▶ _ABOUT THIS EXERCISE_
All lines in the records that carry the string "axis" are to be shown.

▶ _Source records_
+++
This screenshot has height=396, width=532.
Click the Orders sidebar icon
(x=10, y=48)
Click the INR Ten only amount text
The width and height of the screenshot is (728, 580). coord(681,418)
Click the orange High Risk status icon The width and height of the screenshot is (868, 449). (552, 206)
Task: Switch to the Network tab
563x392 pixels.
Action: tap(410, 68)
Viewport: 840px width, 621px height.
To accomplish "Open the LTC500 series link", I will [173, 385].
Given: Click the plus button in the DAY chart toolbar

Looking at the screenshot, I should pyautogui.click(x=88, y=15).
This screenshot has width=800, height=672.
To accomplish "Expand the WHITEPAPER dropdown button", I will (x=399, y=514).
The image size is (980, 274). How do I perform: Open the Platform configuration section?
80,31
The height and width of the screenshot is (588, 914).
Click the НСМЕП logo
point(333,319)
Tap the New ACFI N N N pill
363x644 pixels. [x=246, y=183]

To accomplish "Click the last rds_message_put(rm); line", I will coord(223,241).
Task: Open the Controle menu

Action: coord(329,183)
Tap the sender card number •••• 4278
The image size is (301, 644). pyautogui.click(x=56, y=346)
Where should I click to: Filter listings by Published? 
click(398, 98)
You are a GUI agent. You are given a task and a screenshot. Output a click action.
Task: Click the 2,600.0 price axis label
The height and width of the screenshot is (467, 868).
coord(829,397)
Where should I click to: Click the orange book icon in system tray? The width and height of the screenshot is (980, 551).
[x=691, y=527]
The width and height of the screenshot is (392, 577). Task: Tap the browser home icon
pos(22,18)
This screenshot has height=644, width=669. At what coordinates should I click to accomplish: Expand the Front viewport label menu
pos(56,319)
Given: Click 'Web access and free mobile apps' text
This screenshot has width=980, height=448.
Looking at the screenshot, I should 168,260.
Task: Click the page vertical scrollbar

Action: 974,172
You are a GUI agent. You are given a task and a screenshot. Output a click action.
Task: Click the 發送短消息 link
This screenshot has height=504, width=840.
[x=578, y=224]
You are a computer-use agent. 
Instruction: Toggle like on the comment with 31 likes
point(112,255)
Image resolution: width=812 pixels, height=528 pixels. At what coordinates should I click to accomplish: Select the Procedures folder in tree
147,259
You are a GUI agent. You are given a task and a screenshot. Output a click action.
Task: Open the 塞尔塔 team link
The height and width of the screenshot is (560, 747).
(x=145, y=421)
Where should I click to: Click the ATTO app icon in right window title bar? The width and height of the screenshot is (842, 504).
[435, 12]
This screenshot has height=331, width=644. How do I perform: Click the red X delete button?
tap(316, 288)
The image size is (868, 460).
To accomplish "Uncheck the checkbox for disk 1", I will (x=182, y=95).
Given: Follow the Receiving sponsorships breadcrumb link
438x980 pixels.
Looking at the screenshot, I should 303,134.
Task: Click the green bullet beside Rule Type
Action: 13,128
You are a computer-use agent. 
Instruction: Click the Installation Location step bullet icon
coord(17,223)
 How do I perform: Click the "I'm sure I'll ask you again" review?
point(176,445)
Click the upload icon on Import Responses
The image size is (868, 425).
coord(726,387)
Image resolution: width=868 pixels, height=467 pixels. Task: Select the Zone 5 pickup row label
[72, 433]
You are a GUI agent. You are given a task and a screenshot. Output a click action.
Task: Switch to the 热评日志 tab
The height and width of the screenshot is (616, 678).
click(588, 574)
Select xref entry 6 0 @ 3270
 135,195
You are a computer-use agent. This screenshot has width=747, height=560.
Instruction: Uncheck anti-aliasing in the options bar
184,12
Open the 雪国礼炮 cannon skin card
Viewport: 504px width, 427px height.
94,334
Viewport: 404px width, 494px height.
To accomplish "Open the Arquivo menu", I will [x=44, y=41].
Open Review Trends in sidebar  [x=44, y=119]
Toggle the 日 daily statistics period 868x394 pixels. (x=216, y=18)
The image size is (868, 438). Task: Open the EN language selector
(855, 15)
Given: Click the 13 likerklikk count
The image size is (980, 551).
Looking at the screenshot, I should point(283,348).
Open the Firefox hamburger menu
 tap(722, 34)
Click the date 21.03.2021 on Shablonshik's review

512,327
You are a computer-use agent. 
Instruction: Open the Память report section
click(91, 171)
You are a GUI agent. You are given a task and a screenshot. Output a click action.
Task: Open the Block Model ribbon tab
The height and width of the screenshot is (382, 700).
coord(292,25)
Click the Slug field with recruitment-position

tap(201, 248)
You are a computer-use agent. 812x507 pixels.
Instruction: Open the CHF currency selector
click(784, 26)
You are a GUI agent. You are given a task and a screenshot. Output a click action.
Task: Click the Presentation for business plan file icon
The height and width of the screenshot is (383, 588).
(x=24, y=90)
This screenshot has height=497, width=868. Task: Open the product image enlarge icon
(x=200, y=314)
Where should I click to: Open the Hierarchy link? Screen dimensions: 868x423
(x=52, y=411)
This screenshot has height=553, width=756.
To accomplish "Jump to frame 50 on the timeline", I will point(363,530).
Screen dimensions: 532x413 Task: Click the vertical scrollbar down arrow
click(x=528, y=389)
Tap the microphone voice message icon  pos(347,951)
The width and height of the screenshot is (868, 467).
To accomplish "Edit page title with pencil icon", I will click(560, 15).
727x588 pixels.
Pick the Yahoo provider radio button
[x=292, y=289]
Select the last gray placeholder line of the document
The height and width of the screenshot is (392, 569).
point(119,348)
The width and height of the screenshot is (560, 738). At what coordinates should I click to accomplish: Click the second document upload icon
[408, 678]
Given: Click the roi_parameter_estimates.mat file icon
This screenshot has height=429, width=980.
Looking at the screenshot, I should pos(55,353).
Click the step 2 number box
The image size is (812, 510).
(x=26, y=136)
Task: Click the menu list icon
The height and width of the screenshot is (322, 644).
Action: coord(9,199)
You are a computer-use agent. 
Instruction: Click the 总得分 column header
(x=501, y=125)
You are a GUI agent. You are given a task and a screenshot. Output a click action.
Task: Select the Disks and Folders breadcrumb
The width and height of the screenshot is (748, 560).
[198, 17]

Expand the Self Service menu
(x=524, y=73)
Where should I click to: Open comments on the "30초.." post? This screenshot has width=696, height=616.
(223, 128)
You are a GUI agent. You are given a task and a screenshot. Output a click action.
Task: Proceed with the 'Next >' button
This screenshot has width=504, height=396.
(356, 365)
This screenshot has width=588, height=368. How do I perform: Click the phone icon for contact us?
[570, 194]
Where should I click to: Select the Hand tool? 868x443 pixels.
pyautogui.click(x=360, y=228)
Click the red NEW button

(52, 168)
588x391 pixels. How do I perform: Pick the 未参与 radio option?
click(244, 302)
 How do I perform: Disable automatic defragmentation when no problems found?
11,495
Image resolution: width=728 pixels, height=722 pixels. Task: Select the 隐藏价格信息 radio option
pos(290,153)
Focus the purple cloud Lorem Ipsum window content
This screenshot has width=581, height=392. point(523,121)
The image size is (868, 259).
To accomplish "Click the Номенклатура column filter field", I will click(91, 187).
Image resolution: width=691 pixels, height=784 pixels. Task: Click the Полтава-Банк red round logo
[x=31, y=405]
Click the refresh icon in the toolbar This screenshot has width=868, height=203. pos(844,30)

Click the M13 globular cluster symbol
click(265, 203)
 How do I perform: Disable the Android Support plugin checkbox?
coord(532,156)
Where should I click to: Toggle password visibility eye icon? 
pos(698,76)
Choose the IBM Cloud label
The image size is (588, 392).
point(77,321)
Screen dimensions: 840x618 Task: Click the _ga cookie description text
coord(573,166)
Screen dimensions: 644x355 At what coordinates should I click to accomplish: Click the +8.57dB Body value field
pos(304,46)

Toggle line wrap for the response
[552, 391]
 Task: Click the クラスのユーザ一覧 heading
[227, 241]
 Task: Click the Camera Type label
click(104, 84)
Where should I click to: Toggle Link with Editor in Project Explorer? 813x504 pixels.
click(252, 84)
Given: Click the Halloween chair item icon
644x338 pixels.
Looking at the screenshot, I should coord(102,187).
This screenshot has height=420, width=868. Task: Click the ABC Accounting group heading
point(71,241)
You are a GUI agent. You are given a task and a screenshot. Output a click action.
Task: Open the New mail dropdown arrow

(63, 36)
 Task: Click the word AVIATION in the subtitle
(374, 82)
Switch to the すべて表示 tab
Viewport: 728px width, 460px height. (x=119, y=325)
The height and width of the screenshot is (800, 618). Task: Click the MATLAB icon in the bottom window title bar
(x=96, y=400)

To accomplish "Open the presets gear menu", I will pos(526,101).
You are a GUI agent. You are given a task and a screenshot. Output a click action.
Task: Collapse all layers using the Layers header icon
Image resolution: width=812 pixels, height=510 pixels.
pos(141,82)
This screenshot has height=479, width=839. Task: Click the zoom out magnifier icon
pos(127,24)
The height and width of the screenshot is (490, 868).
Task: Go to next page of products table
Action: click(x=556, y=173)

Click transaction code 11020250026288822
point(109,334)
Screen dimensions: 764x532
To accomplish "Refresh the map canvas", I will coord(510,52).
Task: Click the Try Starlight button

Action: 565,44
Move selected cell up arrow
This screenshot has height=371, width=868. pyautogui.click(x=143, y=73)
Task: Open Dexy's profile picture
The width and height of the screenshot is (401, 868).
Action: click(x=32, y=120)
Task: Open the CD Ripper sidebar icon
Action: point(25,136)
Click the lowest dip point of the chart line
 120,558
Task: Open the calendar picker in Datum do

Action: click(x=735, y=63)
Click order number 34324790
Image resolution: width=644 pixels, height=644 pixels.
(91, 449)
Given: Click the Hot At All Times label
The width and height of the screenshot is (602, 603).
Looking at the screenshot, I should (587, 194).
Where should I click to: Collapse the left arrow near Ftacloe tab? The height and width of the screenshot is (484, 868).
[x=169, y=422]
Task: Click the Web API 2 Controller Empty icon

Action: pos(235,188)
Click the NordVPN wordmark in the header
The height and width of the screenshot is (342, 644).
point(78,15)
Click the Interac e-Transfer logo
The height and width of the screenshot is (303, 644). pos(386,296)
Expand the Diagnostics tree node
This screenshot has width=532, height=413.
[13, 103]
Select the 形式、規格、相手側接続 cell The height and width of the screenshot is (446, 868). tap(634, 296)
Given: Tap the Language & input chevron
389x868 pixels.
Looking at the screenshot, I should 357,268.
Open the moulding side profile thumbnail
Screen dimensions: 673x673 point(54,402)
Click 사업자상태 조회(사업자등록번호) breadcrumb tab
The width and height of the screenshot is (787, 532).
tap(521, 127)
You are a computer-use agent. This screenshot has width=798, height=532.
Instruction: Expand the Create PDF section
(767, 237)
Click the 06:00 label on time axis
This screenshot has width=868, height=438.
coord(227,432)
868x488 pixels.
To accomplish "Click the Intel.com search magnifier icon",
+++
▶ _RESULT OF THIS EXERCISE_
Task: Click the 2,600.0 price axis label
Click the 06:00 label on time axis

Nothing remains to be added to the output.